Material to process START

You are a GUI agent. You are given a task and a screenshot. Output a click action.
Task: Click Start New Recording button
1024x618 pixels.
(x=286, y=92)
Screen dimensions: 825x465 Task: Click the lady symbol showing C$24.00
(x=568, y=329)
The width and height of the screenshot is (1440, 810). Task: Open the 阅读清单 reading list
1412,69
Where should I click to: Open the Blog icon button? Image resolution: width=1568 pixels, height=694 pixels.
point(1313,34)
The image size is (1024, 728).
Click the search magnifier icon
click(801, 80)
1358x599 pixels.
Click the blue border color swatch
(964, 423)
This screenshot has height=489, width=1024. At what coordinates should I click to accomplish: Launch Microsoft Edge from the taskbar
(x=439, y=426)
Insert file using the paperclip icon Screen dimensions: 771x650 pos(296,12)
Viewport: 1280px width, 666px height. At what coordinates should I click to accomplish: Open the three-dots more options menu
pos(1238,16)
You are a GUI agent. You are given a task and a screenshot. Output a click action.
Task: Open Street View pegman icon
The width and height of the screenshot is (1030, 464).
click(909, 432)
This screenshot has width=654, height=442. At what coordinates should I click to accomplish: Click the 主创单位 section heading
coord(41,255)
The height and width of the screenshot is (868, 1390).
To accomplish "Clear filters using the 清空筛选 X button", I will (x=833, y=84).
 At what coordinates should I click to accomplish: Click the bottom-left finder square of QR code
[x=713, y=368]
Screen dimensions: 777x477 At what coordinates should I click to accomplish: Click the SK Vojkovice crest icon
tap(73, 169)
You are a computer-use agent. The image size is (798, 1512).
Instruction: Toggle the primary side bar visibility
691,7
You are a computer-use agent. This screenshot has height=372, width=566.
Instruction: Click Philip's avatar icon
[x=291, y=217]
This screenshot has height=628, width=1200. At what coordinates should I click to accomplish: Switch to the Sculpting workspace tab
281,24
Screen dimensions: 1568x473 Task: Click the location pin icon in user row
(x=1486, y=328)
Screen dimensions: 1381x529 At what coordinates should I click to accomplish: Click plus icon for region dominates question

Material to process END

**Your objective:**
The whole of the material above needs to be copied exactly.

**Solution to the problem:**
You are a GUI agent. You are given a task and a screenshot. Output a click action.
Task: Click Start New Recording button
1024x618 pixels.
(x=286, y=92)
Screen dimensions: 825x465 Task: Click the lady symbol showing C$24.00
(x=568, y=329)
The width and height of the screenshot is (1440, 810). Task: Open the 阅读清单 reading list
1412,69
Where should I click to: Open the Blog icon button? Image resolution: width=1568 pixels, height=694 pixels.
point(1313,34)
The image size is (1024, 728).
Click the search magnifier icon
click(801, 80)
1358x599 pixels.
Click the blue border color swatch
(964, 423)
This screenshot has height=489, width=1024. At what coordinates should I click to accomplish: Launch Microsoft Edge from the taskbar
(x=439, y=426)
Insert file using the paperclip icon Screen dimensions: 771x650 pos(296,12)
Viewport: 1280px width, 666px height. At what coordinates should I click to accomplish: Open the three-dots more options menu
pos(1238,16)
You are a GUI agent. You are given a task and a screenshot. Output a click action.
Task: Open Street View pegman icon
The width and height of the screenshot is (1030, 464).
click(909, 432)
This screenshot has width=654, height=442. At what coordinates should I click to accomplish: Click the 主创单位 section heading
coord(41,255)
The height and width of the screenshot is (868, 1390).
To accomplish "Clear filters using the 清空筛选 X button", I will (x=833, y=84).
 At what coordinates should I click to accomplish: Click the bottom-left finder square of QR code
[x=713, y=368]
Screen dimensions: 777x477 At what coordinates should I click to accomplish: Click the SK Vojkovice crest icon
tap(73, 169)
You are a computer-use agent. The image size is (798, 1512).
Instruction: Toggle the primary side bar visibility
691,7
You are a computer-use agent. This screenshot has height=372, width=566.
Instruction: Click Philip's avatar icon
[x=291, y=217]
This screenshot has height=628, width=1200. At what coordinates should I click to accomplish: Switch to the Sculpting workspace tab
281,24
Screen dimensions: 1568x473 Task: Click the location pin icon in user row
(x=1486, y=328)
Screen dimensions: 1381x529 At what coordinates should I click to accomplish: Click plus icon for region dominates question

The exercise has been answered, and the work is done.